Als eine der wenigen Beratungsgesellschaften publiziert Roland Berger exakte Geschäftszahlen, die im Bundesanzeiger einsehbar sind. Demnach hat die Beratungsgesellschaft ihr operatives Ergebnis seit Jahren kontinuierlich gesteigert. Die Beratung weist damit nun eine Ebitda-Marge von knapp 16 Prozent aus.

Auch die Idee eines Börsengangs hält sich rund um das Unternehmen. Traditionell pflegen Berater wie die Vertreter anderer freier Berufe ihre unternehmerische Unabhängigkeit und die damit verbundene Kontrolle. So sind auch die drei international führenden Strategieberatungen reine Partnerschaften.

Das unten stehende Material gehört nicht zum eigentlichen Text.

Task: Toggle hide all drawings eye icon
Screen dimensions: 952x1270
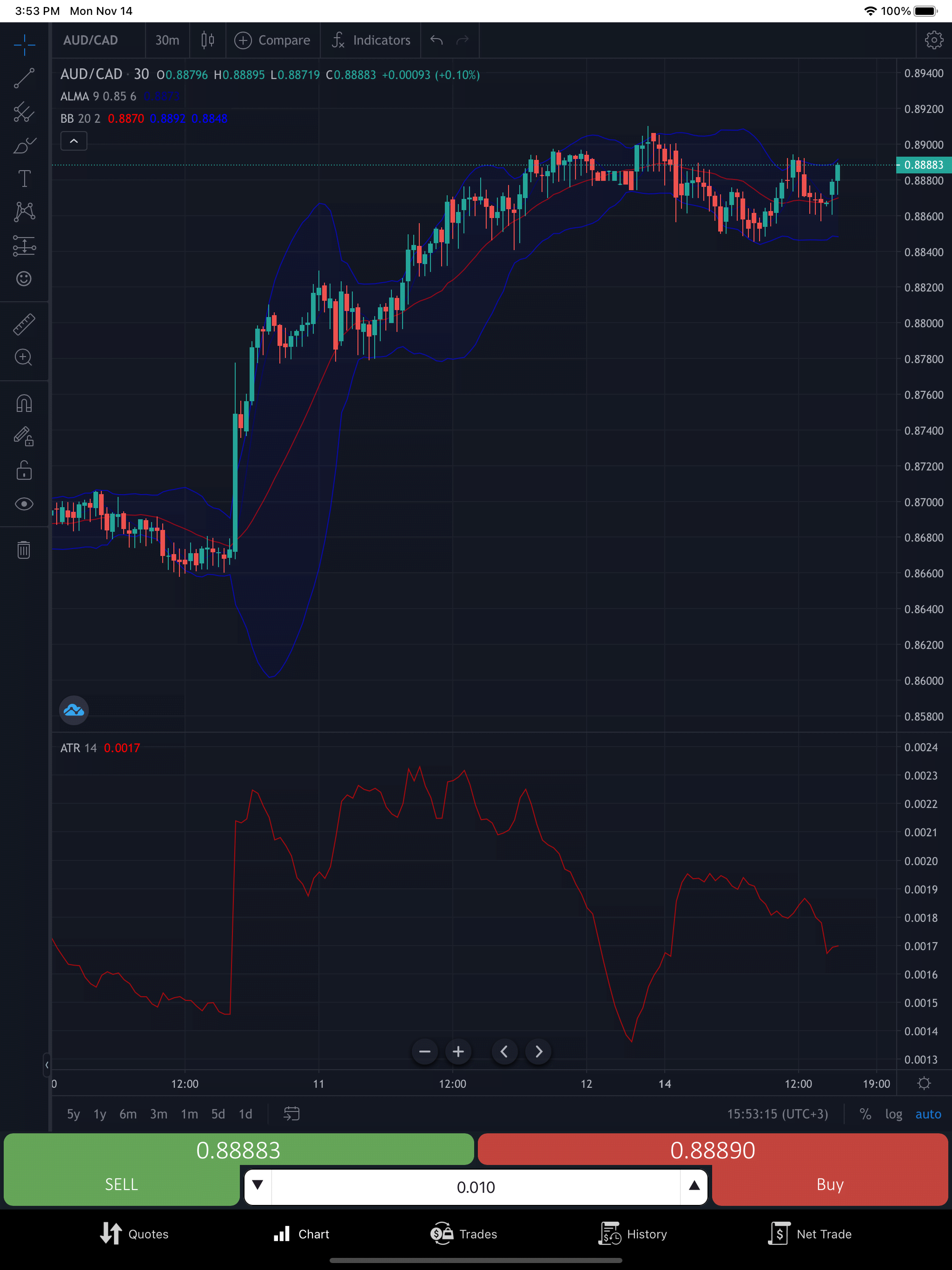Action: tap(24, 504)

Einer der wenigen börsennotierten Anbieter im Consultingmarkt ist die französische IT- und Technologieberatung Capgemini. Diese ist 2021 um rund 15 Prozent auf einen Jahresumsatz von 18,2 Milliarden Euro gewachsen. Das Ebitda betrug 3,01 Milliarden Euro. An der Börse wird die französische Konkurrenz aktuell mit rund 30 Milliarden Euro bewertet, was einem Umsatzvielfachen von 1,6 entspricht.

Demnach wäre Roland Berger bei einem geplanten Jahresumsatz von 850 Millionen Euro im Jahr 2022 auf rund 1,4 Milliarden Euro zu taxieren. Oder am Ebitda-Vielfachen von Capgemini ermittelt: 1,2 Milliarden Euro wert.